Se posicionou ainda o presidente da ASA (American Soybean Association), Caleb Ragland, sobre a frustração e preocupação dos sojicultores.
"Os produtores de soja enfrentam impactos enormes e desproporcionais de interrupções no fluxo comercial, particularmente para a China. E sabemos que os produtores estrangeiros de soja no Brasil e em outros países estão esperando colheitas abundantes este ano e estão preparados para atender a qualquer demanda decorrente de uma renovada guerra comercial EUA-China".
No Brasil, porém, as preocupações estão sobre a capacidade logística do país para atender a toda esta demanda. O país já opera próximo do limite, com picos de 15 milhões de toneladas de soja exportadas por mês, dividindo espaço com carnes, açúcar e milho.

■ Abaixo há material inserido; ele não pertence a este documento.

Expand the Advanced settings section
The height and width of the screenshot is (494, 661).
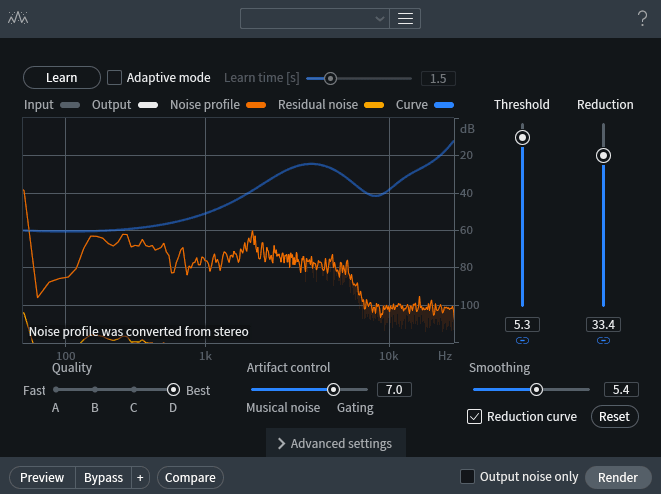click(336, 443)
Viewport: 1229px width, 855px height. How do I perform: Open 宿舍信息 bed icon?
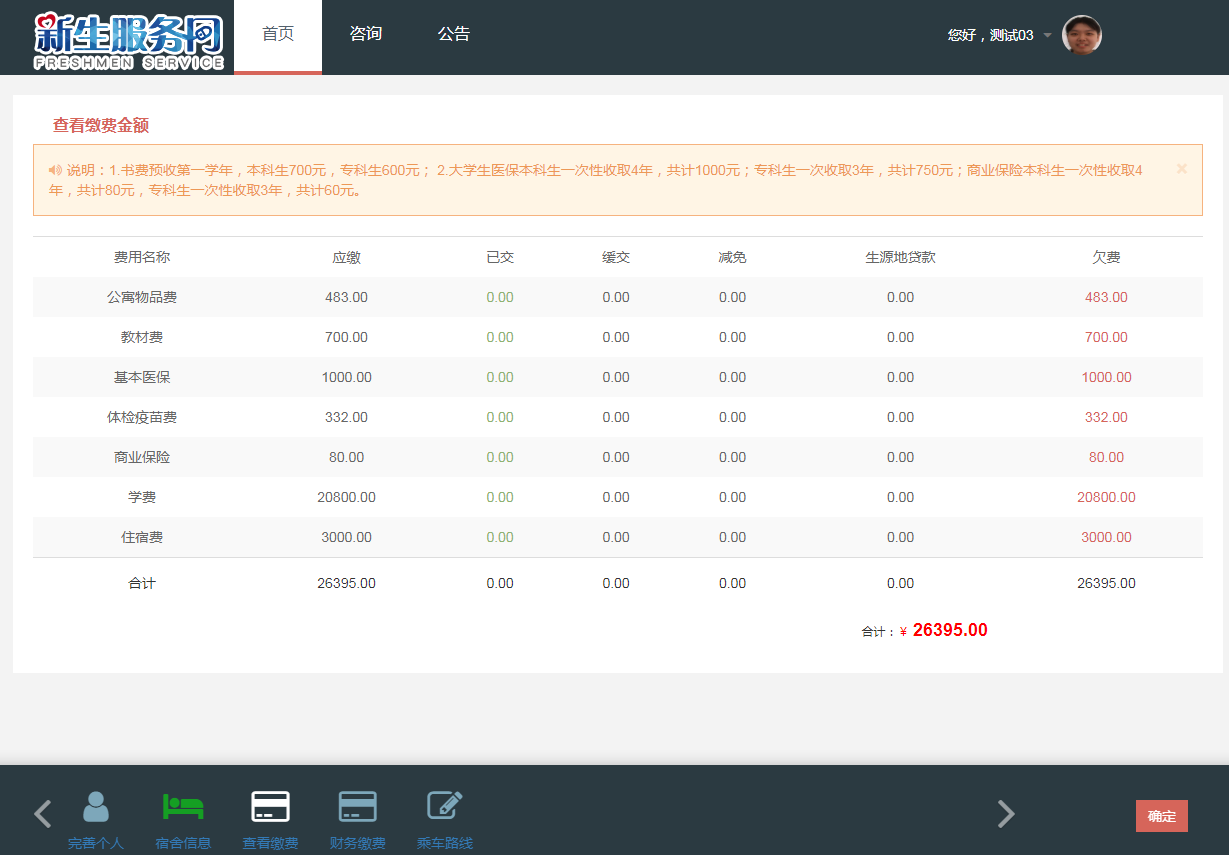pyautogui.click(x=183, y=806)
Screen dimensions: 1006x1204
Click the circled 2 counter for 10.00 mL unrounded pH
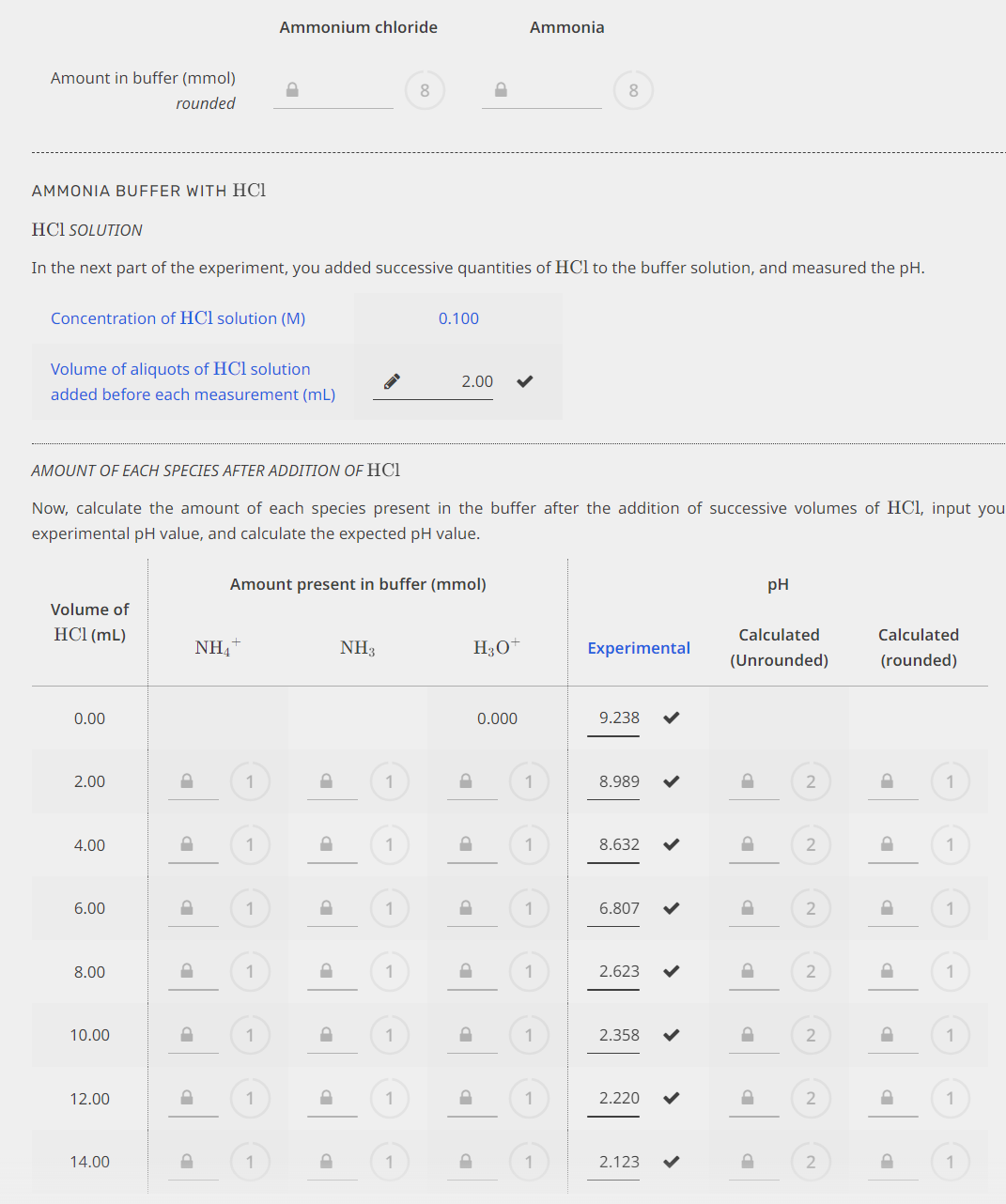tap(811, 1034)
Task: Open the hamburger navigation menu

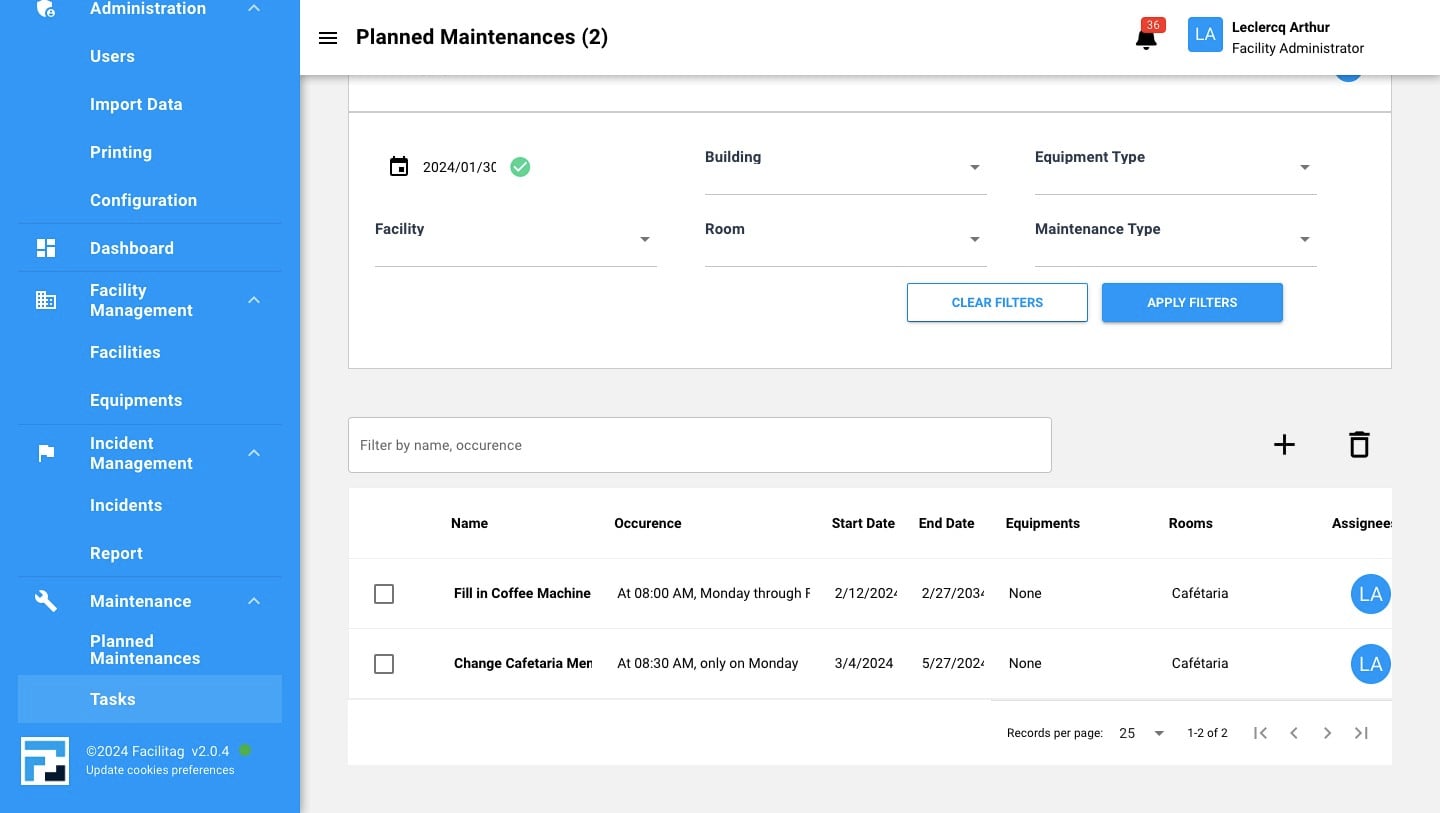Action: click(x=327, y=38)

“Atualmente, a previsão para a exportação de soja está entre 103 e 104 milhões de toneladas no ciclo 2024/25. Não há viabilidade logística para elevar esse volume para 108 ou 110 milhões de toneladas, especialmente considerando a necessidade de escoar também cerca de 50 milhões de toneladas de milho”, comenta Ale Delara, diretor da Pine Agronegócios.
Quando os olhos se voltam para o milho,as preocupações se intensificam tanto sobre o México, como sobre o Canadá, ambos clientes importantes do cereal norte-americano.

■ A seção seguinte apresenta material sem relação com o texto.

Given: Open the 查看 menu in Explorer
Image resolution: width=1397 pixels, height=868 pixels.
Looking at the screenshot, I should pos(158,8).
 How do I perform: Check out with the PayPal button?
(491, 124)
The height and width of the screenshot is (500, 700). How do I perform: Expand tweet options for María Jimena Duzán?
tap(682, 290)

"O milho é uma commodity que esses países consomem muito mais do que produzem, então eles vão ter que obtê-lo de algum lugar. Definitivamente, há alguma preocupação sobre a perda de exportaçõesde milho, mas o quanto é perdido ainda está para ser visto porque depende do que acontece com a mudança dos fluxos comerciais", explicou a economista-chefe da Associação Nacional de Produtores de Milho, Krista Swanson.
E na última semana, o Outlook Forum do USDA apontou um aumento considerável na área destinada à produção de milho nesta safra 2025/26 dos EUA, de 36,68 para 38,05 milhões de hectares, em detrimento da soja.
Essa nova onda de tarifas de Trump chega ainda em um momento em que as importações de alimentos vêm registrando recordes e e em que o déficit comercial agrícola a um recorde de US$ 49 bilhões, ainda segundo o USDA. E de acordo com especialistas ouvidos por portais internacionais, este é um quadro que ainda deverá persistir pelos próximos anos.
Desde 2023, os EUA têm importado mais alimentos do que exportado. As importações americanas de produtos agrícolas devem subir 6,5% no ano comercial que termina em 30 de setembro, para US$ 219,5 bilhões - com destaque para embarques maiores de abacates, suco de laranja e café - enquanto as exportações devem ficar em US$ 170,5 bilhões, 2,2% abaixo do ano anterior, informa o Departamento de Agricultura dos Estados Unidos.
"Eu realmente não sei como o aumento de tarifas ajudaria os produtores de milho e soja dos EUA, a menos que as tarifas produzissem um novo acordo de Fase 1 como o que Trump assinou com a China em 2020. Tal acordo mudaria completamente a perspectiva agrícola dos EUA de pessimista para otimista, mas parece estar longe, se possível, já que a China diversificou os fornecedores nos últimos quatro anos", analisa Dan Basse, presidente da consultoria AgResource Co.